*TEKS KUTIPAN*
__________________________________________________

Jakarta,sorotkabar.com - Penolakan bulat dari seluruh fraksi DPR terhadap putusan Mahkamah Konstitusi (MK) Nomor 135/PUU-XXII/2024 yang memerintahkan pemisahan pemilu nasional dan lokal memicu gelombang kritik. Komite Pemilih Indonesia (Tepi Indonesia) menilai sikap DPR tersebut sebagai bentuk pembangkangan konstitusi yang berbahaya bagi masa depan demokrasi.
Koordinator Tepi Indonesia Jeirry Sumampow menyebut, penolakan ini bukan sekadar bentuk ketidakpatuhan, tetapi juga berpotensi menyeret DPR ke wilayah tindakan inkonstitusional.
"Putusan MK itu final dan mengikat. Tidak ada lembaga, termasuk DPR, yang berhak menilai atau menolaknya. Sikap ini adalah bentuk arogansi konstitusional," tegasnya dalam keterangan tertulis di Jakarta, Sabtu (19/7/2025).

__________________________________________________

*LATIHAN*
A – Ringkaslah teks berita tentang penolakan DPR terhadap putusan MK dalam dua kalimat.
B – Salin persis bagian teks berita tentang penolakan DPR terhadap putusan MK di antara "Koordinator Tepi Indonesia" dan "wilayah tindakan inkonstitusional.", termasuk kedua bagian tersebut.

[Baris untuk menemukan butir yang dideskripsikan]

__________________________________________________

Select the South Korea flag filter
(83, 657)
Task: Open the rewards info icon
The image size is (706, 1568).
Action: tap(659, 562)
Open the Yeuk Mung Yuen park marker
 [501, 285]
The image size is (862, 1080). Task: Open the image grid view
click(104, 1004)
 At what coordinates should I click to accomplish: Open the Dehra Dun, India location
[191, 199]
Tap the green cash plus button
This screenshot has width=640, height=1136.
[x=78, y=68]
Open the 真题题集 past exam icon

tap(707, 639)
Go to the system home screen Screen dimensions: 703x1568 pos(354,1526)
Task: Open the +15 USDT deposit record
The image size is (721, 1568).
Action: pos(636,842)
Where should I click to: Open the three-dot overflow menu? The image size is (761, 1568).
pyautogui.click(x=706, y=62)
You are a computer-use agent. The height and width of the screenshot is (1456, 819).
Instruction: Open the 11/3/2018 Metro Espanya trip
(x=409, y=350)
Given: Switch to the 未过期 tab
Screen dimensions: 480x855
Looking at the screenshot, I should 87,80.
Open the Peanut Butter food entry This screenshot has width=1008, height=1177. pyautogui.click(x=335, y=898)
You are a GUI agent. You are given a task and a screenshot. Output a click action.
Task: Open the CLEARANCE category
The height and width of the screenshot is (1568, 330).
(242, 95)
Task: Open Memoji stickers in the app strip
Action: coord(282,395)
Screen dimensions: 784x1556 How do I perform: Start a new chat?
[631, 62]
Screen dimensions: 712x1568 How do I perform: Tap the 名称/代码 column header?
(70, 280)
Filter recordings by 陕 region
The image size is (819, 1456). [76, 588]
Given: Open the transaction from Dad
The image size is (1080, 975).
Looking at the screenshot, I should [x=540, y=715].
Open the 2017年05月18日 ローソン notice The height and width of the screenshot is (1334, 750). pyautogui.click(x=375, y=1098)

__________________________________________________

*KUNCI JAWABAN*
A – Seluruh fraksi DPR menolak putusan MK Nomor 135/PUU-XXII/2024 yang memerintahkan pemisahan pemilu nasional dan lokal. Komite Pemilih Indonesia (Tepi Indonesia) menilai sikap itu sebagai pembangkangan konstitusi yang berbahaya bagi demokrasi, dan koordinatornya, Jeirry Sumampow, menegaskan bahwa putusan MK bersifat final dan mengikat sehingga tidak ada lembaga, termasuk DPR, yang berhak menolaknya.

B –
Koordinator Tepi Indonesia Jeirry Sumampow menyebut, penolakan ini bukan sekadar bentuk ketidakpatuhan, tetapi juga berpotensi menyeret DPR ke wilayah tindakan inkonstitusional.